Tools like this have existed for a long time. The fact of the matter is that unless you encrypt your hard drive and store the encryption keys somewhere NOT on your hard drive your files can be read. Ubuntu is no better than Windows here and consoles are worse (if it's privacy your after).

Some COFEE info from an Australian L.E. Conference

[d3ac0n]

Google .DOC-to-HTML link [209.85.165.104]

Here is the original link if anyone wants it: http://scissec.scis.ecu.edu.au/wordpress/conference_proceedings/2006/forensics/Proceedings_Forensics2006.doc [ecu.edu.au]

If you scan down about 15% of the way down, there is a blurb about COFEE mixed in with the rest:

Computer Online Forensic Evidence Extractor (COFEE)
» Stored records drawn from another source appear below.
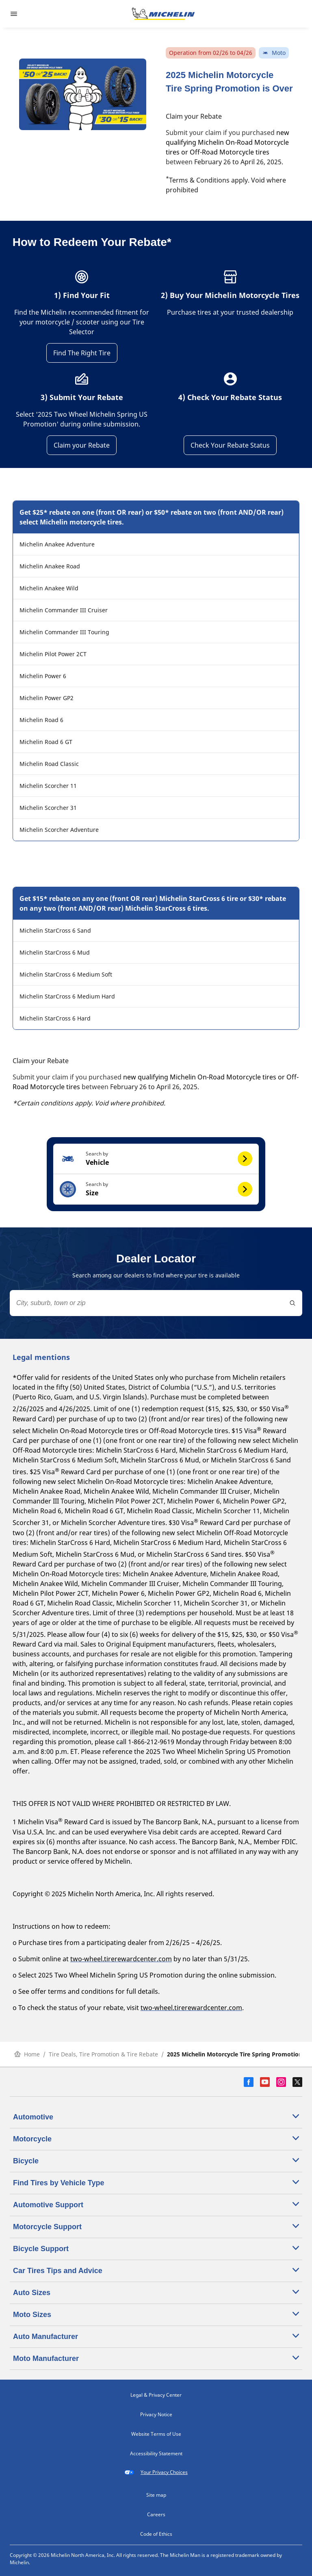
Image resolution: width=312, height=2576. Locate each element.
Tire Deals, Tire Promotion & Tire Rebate (103, 2054)
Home (27, 2054)
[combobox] (156, 1303)
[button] (156, 1159)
In year 2006, inspired by WFT, Ricci Ieong started the development of Computer Online Forensic Evidence Extractor (COFEE) (Ieong 2006) COFEE uses batch script to manage a list of existing incident response tools and IT security tools volatile data forensics acquisition system similar to WFT, IRCR and FRED. But all the scripts, programs were stored on USB storage device before data acquisition.

Instead of requesting users to key in the output directory, COFEE automatically redirect the output to the inserted USB storage device. With the automatic OS version detection and storage assignment scheme, Operating System dependent program will be automatically selected after the version detection. Investigator only needs to insert the USB storage devices to the target machine and click one to two buttons in order to start the data acquisition process.

Another difference between COFEE with other live forensics toolkits is separation of the data acquisition procedures with the data examination procedures. In WFT, the report generation processes are executed immediately after the data acquisition process on the target machine. However, performing report generation on target machine may also alter the memory content in the target machine. As report generation does not necessarily be executed on target machine, therefore, only data acquisition programs, in COFEE, would be executed on target machines. All program selection, data examination and analysis processes would be performed on investigator machine.

Besides, more forensics programs are supported by COFEE such as screen capture and password capture tools.

Interestingly, this article if from 2006. So COFEE has been around for 2 years already. Fascinating that we are just hearing about it now.